The great Irish Republican. There's quite a difference between the two, yet folks often think that socialism simply means a welfare state on steroids instead of a transition to a fundamentally different state of affairs. Dependency is not the goal in socialism, the goal is a modified self sufficiency that's created by everyone first producing, then pooling that wealth to produce a baseline social structure that applies to everyone, and that everyone benefits from, then allowing individual variations within that social structure based on effort and skill. Even hardcore socialist, Communist, countries operated in this way. The difference between this and the welfare state is that a socialist society would largely work in the background, with many everyday things being subsidized, instead of being provided for through direct transfers of wealth, or cash benefits, except possibly for people in emergency need. It would also establish maximums in income and power as well as minimums, upper limits as well as lower limits. On edit: this would also take place within the context of public ownership.

Connolly, in his "Workshop Talks", outlines some of the humiliation and condescension that folks needing assistance under capitalism face, as well as the notion that under socialism this would either not be necessary, or if so it would be done in a way where people could maintain their pride in themselves.

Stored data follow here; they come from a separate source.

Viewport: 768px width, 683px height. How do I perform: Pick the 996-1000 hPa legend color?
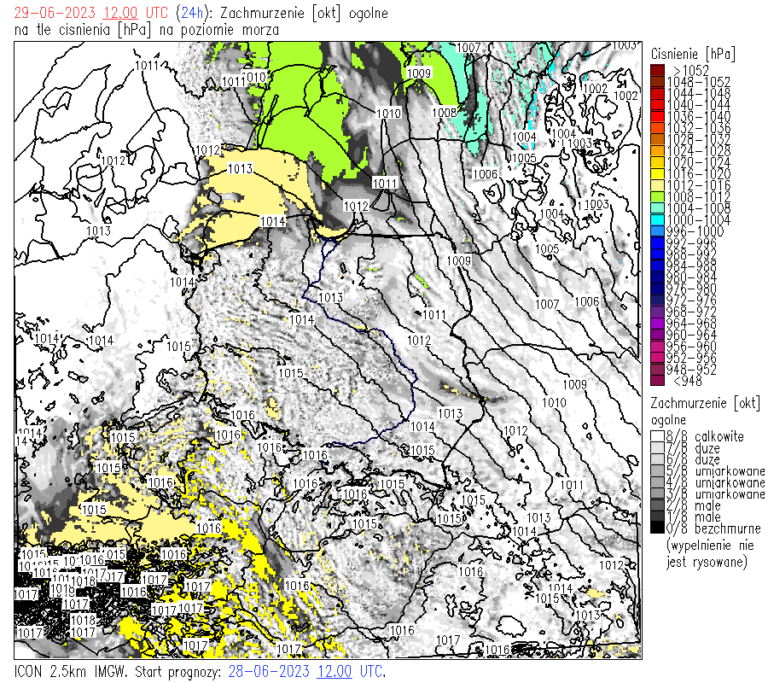point(656,229)
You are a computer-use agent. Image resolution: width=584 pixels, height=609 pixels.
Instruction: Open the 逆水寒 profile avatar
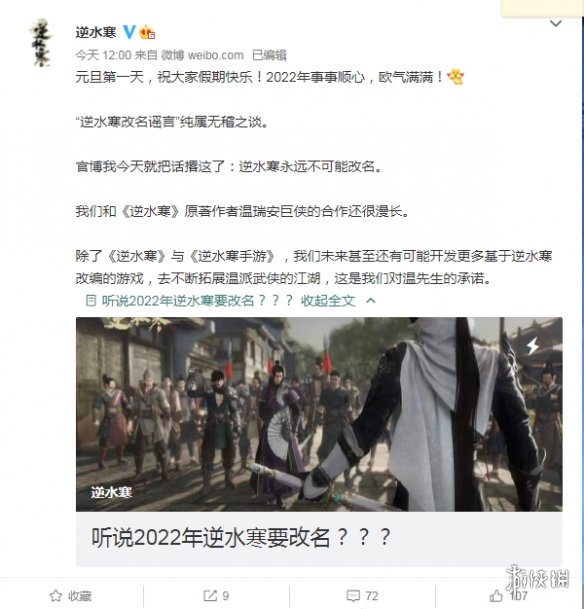(41, 43)
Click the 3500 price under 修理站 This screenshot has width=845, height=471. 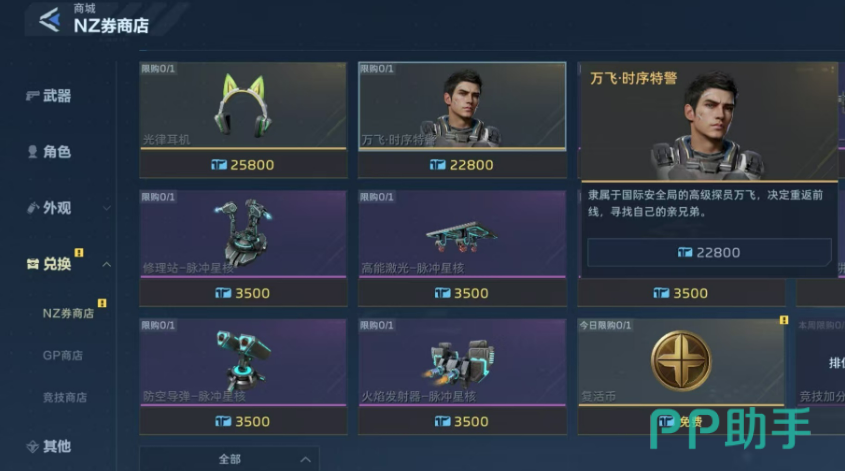[x=243, y=293]
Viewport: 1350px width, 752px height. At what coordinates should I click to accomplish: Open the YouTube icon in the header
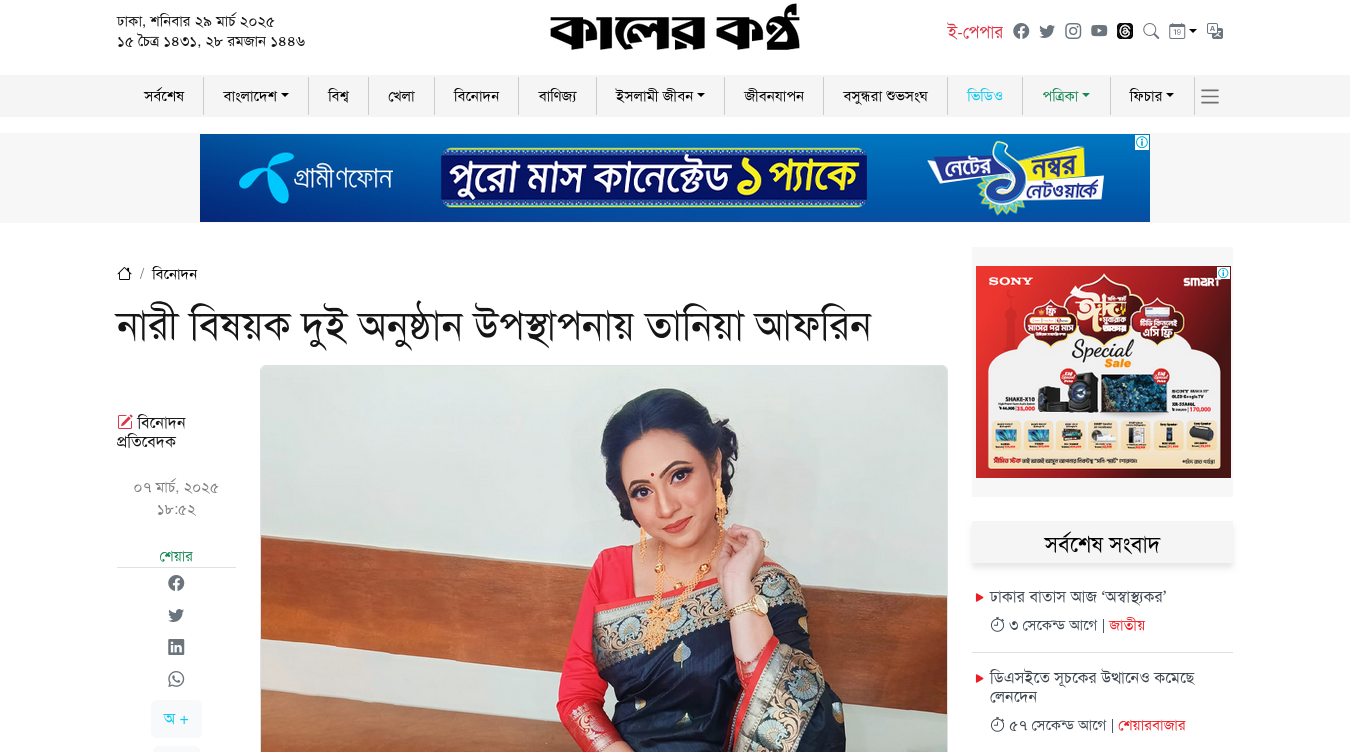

"There are tens of thousands of hungry children in New York today as in every other large American city, and many well-meant efforts have been made to succour them. Free lunches have been opened in the poorest districts, bread lines have been established and charitable organisations are busy visiting homes and schools to find out the worst cases. But all this has only touched the fringe of the destitution, with the additional aggravation that anything passing through the hands of these charitable committees usually cost ten times as much for administration as it bestows on the object of its charity.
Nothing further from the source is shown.